La mayor virtud que tenemos los seres humanos es poder sentir y emocionarnos. Es por esta razón que somos capaces de realizar los mejores actos y nada de lo que le sucede a los demás nos es ajeno.
Nunca es sencillo gestionar el dolor interno que provoca la muerte de un ser querido, más aún si a ello le sumamos la particularidad de esta pandemia, como el hecho de no poder acompañar a los enfermos hospitalizados, no poder despedirse de ellos en sus últimas horas de vida o la imposibilidad de formalizar un adiós con distancias obligadas a familiares, amigos, compañeros… que con sus palabras o un cálido abrazo mitigan el desgarro producido en tan duros momentos.
Tales circunstancias pueden llevar a la persona que sufre una pérdida a sentirse desprovista de la mayor fuerza que posee el ser humano, el apoyo, y, a largo plazo, afectar a la salud física y mental.
No poder vivir un duelo saludable excava un túnel más profundo, sombrío y oscuro a las emociones que acompañan a las personas dolientes, la impotencia, la pena, el aislamiento, la culpa, el enfado o el dolor. Aunque el frío velatorio digital no es la mejor forma de hacerles llegar nuestra calidez, cercanía y cariño, sí puede conseguir que el consuelo abra una rendija a la esperanza y sirva como drenaje a aquellos corazones que están de luto y su alma llora en silencio.
Hoy, más que nunca, debemos sentir que estamos cerca unos de otros, llevando a la práctica aquel refrán por casi todos conocido de ‘hoy por ti, mañana por mí’. Si mañana caigo, yo sé que tú me ayudarás.

■ Datos mostrados:
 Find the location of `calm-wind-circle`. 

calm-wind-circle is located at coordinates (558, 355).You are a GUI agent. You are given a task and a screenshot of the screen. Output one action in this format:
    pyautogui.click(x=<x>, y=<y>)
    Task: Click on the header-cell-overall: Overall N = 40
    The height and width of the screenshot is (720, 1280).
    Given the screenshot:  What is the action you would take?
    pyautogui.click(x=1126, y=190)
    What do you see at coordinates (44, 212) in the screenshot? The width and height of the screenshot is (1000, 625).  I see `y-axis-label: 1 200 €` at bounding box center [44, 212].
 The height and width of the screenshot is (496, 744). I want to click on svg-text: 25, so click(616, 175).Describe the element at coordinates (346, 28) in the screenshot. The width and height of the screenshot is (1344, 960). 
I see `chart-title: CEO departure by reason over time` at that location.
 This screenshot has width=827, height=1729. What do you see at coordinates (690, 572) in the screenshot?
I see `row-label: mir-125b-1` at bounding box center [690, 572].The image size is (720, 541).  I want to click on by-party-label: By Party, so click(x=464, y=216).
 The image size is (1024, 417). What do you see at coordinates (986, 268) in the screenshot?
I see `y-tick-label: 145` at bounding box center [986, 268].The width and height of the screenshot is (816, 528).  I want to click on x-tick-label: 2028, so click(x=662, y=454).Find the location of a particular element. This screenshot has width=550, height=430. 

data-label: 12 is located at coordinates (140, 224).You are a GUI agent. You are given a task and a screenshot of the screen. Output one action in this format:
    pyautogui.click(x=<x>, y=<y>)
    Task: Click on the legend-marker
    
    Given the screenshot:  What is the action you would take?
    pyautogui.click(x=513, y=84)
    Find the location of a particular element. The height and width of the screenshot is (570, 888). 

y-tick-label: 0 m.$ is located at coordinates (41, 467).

■ Lo que se pide: Transcribe sin cambios el fragmento del texto sobre el duelo en la pandemia que va desde "Tales circunstancias pueden" hasta "física y mental.", ambos incluidos. Las filas proceden de otra fuente.

■ Espacio de respuesta:
Tales circunstancias pueden llevar a la persona que sufre una pérdida a sentirse desprovista de la mayor fuerza que posee el ser humano, el apoyo, y, a largo plazo, afectar a la salud física y mental.